Stored items from a collection
○ ○ ○ ○ ○ ○ ○
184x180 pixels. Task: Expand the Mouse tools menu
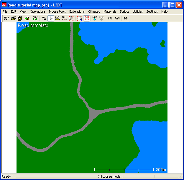click(58, 11)
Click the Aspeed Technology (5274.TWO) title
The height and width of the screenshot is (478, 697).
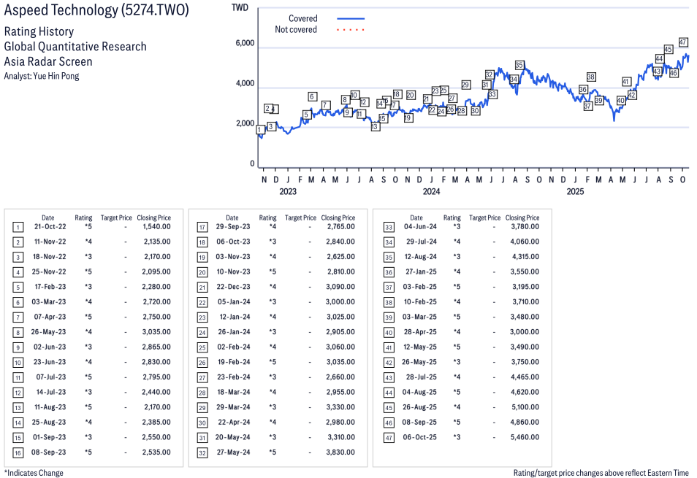(96, 12)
○ ○ ○ ○ ○ ○ ○
## WORK TO COMPLETE
Skipping every picture, reproduce the records word for word.

## ANSWER SECTION
184x180 pixels. Task: Expand the Mouse tools menu
click(58, 11)
Click the Aspeed Technology (5274.TWO) title
The height and width of the screenshot is (478, 697).
(96, 12)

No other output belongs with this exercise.